* [Work task]: Among the lines below, output only those between the line holding "Where should I" and the line holding "Task: Open the", inclusive, exactly as written and with no pictures.

───── Dataset entries

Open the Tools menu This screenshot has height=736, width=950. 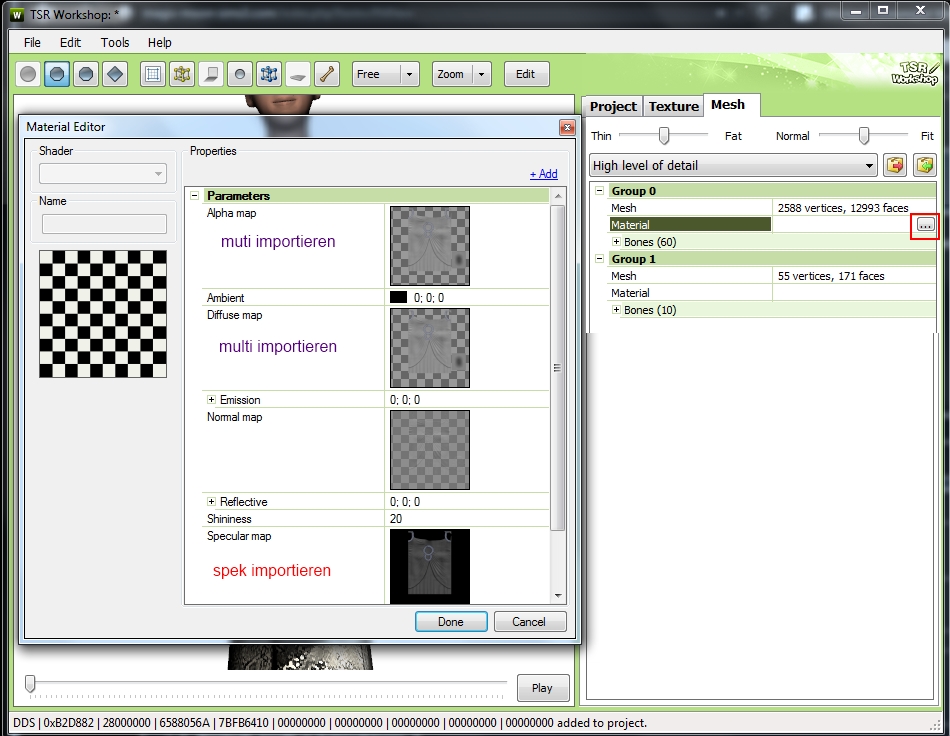pyautogui.click(x=115, y=43)
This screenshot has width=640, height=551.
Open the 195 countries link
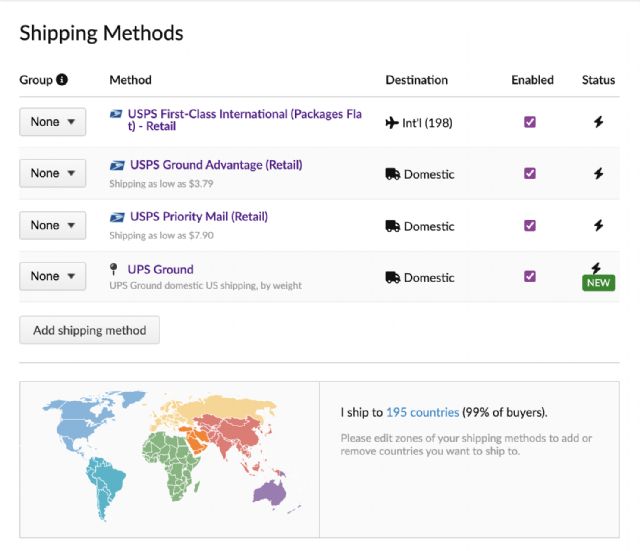click(422, 412)
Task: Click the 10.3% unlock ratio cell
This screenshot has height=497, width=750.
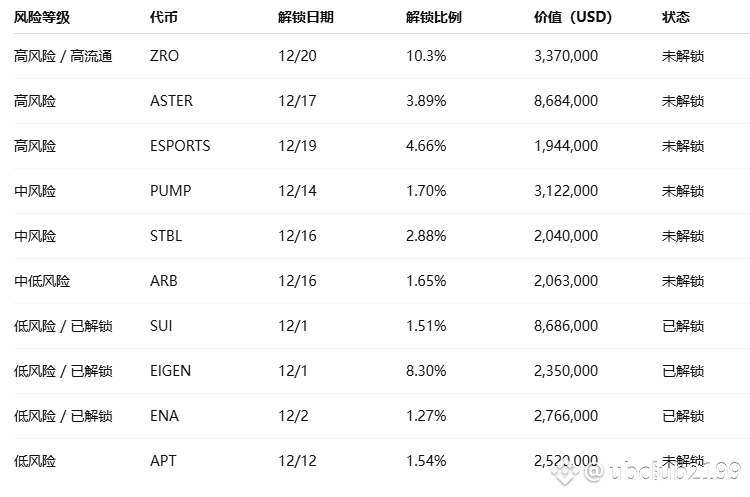Action: (x=426, y=56)
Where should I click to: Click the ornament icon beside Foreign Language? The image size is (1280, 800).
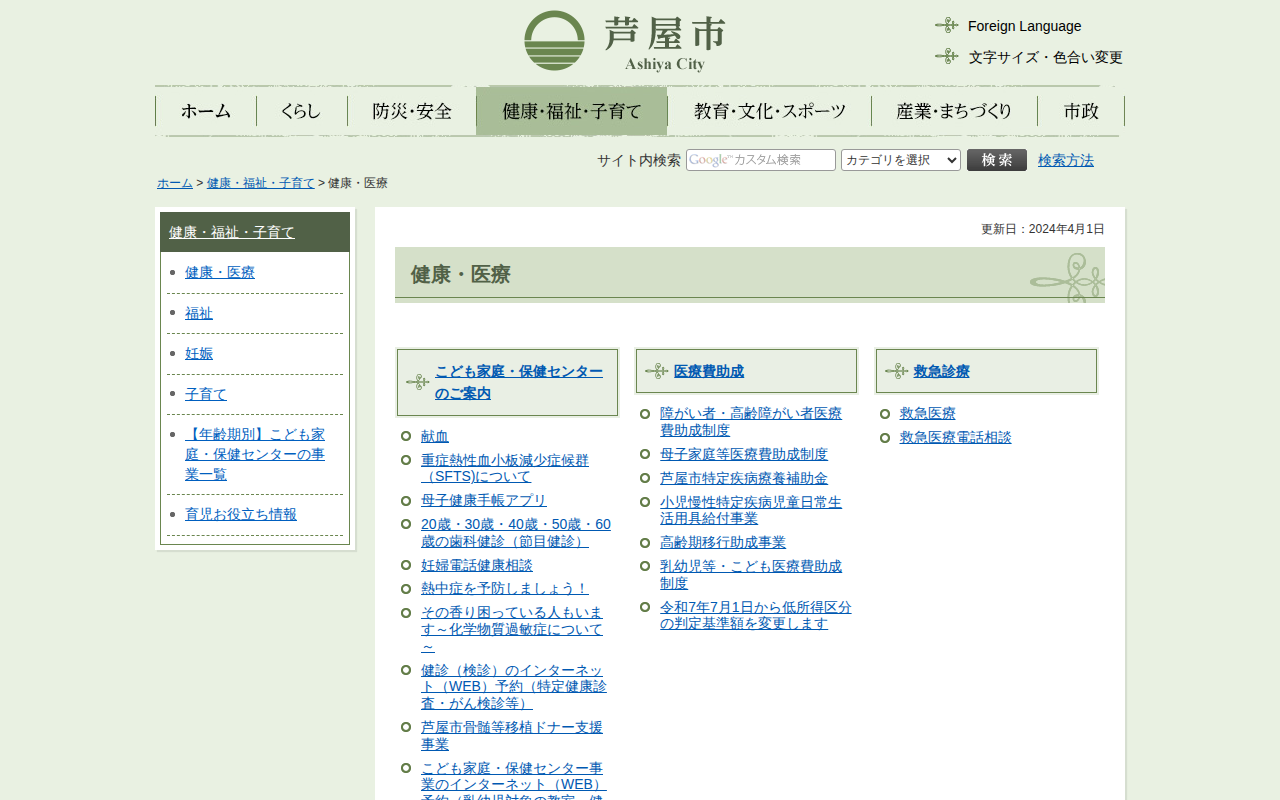tap(946, 26)
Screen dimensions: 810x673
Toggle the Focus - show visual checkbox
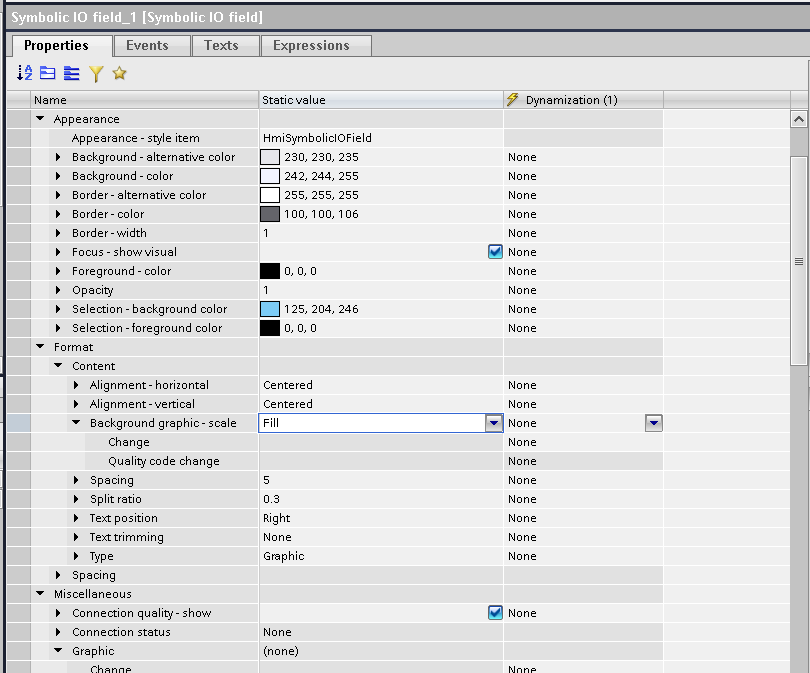click(x=495, y=252)
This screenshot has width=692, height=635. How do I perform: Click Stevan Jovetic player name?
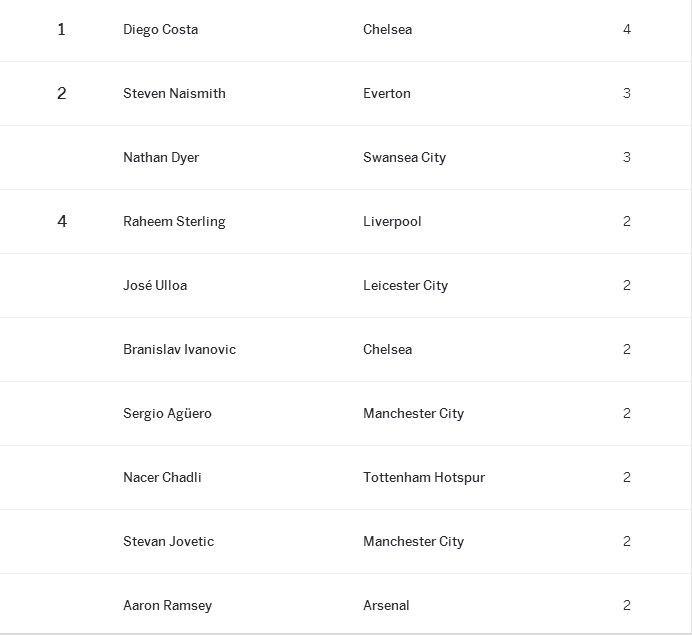169,541
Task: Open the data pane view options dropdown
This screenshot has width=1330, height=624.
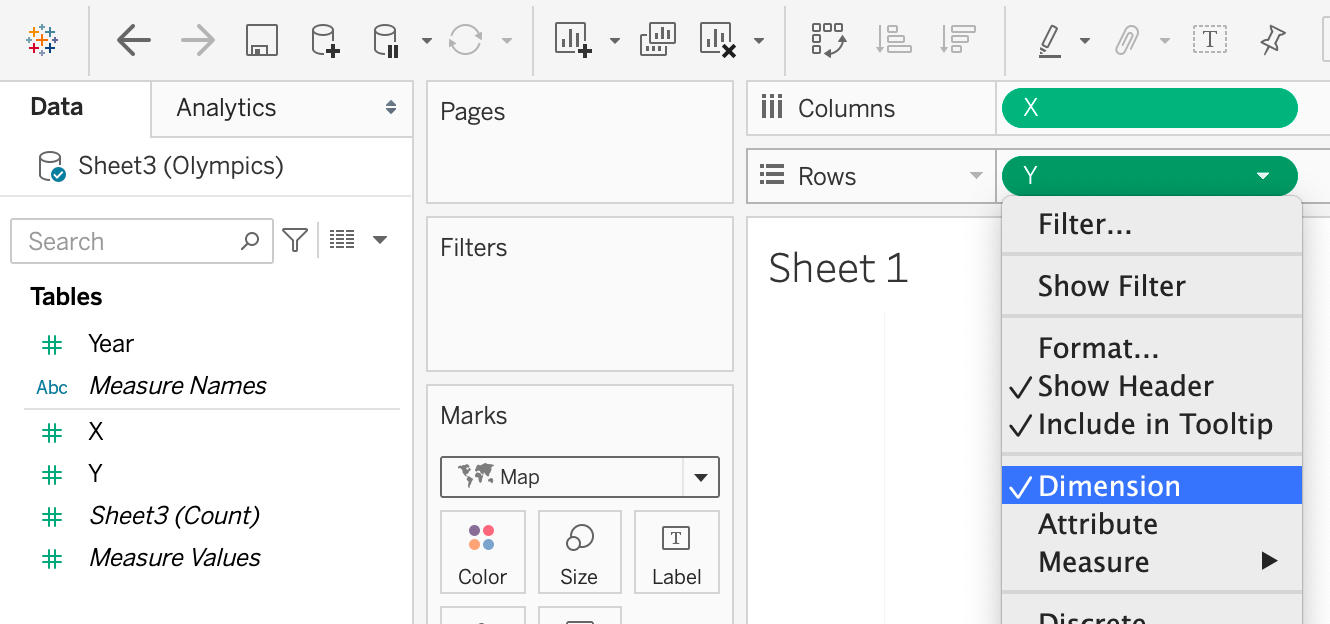Action: [x=380, y=240]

──────────

* [Response box]:
Where should I click to: Click the ornament icon beside Foreign Language? The image size is (1280, 800).
tap(946, 26)
Screen dimensions: 810x673
Toggle the Focus - show visual checkbox
click(x=495, y=252)
This screenshot has width=692, height=635. How do I perform: Click Stevan Jovetic player name?
169,541
Task: Open the data pane view options dropdown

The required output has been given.